Page 77 of Wait For It

I briefly became aware of Fynn radioing for a doctor as I carefully lowered Ari to the floor, turning her onto her side like I’d been shown in case she began vomiting.

My arms ached with the need to surround her, to squeeze her small body until the tremors stopped, and she came back. But restraining her would have only increased her risk of broken bones. No matter how much I wanted to, I was powerless to stop it.

Fynn pushed the chairs away from us and instructed me to cradle Ari’s head in my lap to prevent another injury before calmly directing someone over the radio to call for an ambulance.

No class in the world could have prepared me for the utter helplessness I’d feel watching Ari’s body spasm and contract uncontrollably. My heart slammed against my ribs, beating down the bars of its cage to get to her.

To protect her.

Using gentle movements, I brushed her hair back with the tips of my fingers before resorting to something I hadn’t done since I was a boy—prayer.

Most seizures will end within five minutes.

I had no real concept of time, but it seemed like it should have been over by now. Just as I began to question where the hell the doctor was, the door opened, flooding the small room with people.

“Time of onset?” Someone shouted.

I shook my head, maintaining my hold on Ari.

I didn’t know.

“Seven minutes ago,” Fynn stated from somewhere nearby, his voice steady despite the situation unfolding in his office.

With the answer, the medical team sprang into action. Ari’s dress was lifted, and her panties yanked down before they injected something directly into her body.

I closed my eyes and continued stroking her hair, silently pleading with her to wake up. We should have been drinking coffee while making plans on how to see each other once I was released. When I told Ari about the offers, she would have cracked some joke about me thinking I was a big deal or cheekily asked for an autograph.

It wasn’t supposed to be like this.

After stabilizing her, the medical team pulled her from my arms, placing her on a waiting gurney in the hallway.

Then she was gone, and I was left holding nothing.

“I—” I dragged my hands through my hair. “Is she—”

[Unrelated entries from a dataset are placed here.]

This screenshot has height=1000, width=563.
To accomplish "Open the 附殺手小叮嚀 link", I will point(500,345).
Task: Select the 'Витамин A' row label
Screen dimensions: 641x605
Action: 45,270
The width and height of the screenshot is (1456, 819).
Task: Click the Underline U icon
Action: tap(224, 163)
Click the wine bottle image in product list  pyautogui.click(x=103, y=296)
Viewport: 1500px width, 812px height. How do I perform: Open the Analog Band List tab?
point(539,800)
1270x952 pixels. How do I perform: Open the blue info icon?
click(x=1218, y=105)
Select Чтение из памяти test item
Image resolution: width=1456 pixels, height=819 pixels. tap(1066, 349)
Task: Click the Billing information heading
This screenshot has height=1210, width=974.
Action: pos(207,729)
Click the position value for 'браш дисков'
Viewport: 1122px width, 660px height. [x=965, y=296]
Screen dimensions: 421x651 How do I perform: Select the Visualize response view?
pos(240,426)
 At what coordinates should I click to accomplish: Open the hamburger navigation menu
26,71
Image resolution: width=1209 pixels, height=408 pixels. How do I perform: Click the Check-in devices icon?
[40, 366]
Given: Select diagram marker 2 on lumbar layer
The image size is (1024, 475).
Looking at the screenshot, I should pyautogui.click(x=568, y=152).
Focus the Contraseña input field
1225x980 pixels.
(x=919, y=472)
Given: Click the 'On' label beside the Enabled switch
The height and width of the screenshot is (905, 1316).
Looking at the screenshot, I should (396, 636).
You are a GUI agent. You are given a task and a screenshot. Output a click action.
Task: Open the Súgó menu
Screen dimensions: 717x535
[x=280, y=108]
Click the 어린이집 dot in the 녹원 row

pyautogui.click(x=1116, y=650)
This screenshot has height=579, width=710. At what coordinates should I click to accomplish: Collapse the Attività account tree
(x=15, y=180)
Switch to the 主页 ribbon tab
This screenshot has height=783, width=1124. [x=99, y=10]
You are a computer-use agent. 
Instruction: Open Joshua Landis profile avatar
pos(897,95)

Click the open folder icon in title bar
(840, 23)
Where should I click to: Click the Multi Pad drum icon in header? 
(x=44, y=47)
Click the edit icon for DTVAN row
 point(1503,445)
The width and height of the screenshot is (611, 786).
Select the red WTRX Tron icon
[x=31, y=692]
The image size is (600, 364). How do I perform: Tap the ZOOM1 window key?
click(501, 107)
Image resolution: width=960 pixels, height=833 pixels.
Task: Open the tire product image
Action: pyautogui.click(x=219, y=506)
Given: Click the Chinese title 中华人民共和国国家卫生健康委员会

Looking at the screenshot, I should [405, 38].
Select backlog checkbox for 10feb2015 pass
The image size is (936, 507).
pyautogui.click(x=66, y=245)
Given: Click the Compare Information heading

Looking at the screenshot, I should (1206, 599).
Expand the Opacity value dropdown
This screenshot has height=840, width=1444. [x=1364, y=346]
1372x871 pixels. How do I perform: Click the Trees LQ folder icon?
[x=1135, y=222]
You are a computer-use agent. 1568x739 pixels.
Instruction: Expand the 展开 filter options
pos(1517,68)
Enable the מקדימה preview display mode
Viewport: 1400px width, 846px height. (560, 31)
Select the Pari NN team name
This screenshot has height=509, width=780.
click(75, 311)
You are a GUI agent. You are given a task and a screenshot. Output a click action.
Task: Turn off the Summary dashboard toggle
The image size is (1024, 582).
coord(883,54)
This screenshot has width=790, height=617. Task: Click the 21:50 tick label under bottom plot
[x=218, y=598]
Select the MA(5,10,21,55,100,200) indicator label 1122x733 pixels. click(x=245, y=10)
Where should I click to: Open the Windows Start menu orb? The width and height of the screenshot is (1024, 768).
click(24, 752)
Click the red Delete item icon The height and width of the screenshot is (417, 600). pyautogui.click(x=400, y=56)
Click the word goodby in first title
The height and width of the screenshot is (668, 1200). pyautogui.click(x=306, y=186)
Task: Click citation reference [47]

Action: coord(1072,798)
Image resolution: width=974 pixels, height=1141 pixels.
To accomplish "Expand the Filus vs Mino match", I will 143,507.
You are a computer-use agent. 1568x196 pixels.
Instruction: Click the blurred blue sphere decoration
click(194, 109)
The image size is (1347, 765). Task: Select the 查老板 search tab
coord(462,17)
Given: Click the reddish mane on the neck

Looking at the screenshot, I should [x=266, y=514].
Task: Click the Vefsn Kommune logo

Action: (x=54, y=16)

Fynn helped me up, supporting my weight as he led me toward a chair. “She’s going to be okay. Unfortunately, with brain injuries, there’s always an increased risk of seizures.”

“But where are they taking her?” A couple of people walked past the open doorway, discussing some inane topic as if nothing out of the ordinary had just occurred. It was as if the world had been on mute during Ari’s seizure. The sudden volume was too much.

“She’ll be taken to Methodist—it’s the closest hospital. I expect they’ll monitor her overnight, make sure there is no swelling or new bleeds before releasing her back to us.”

“But she was fine—I saw her last night, and she was fine.” I sounded like a broken record, but I couldn’t make sense of it. Less than twenty-four hours ago, Ari had been talking and smiling. “How did this happen?”

Fynn dropped into the chair Ari had just been sitting in. I mashed my lips together, reliving the terror all over again.

He leaned in, letting his forearms rest on his thighs. “First of all, it’s nothing you did. It could have been any number of things—a change in her medication, lack of sleep, or even stress. We’ll know more once they’ve had a chance to run some tests. In the meantime, I’m here if you just need someone to talk to—”

“No, man. I’m good. Thank you.” My words lacked conviction, but Fynn didn’t push. He just handed me my crutches and a business card with his cell phone number in case I changed my mind.

My eyes drifted over the staff photos lining the walls on the long walk back to my room, but I couldn’t have told you a single name.

Stress.

I’d done it again, taken what I wanted, damn the consequences. But this time was much worse. This time, I’d gone too far by pushing myself on Ari like a caveman.

Are you good?

No, I was beginning to think I might have been the most self-centered bastard who ever lived. I’d gotten caught up in the idea of Ari and how she made me feel, never once stopping to consider the impact her injury might have on her ability to have a relationship.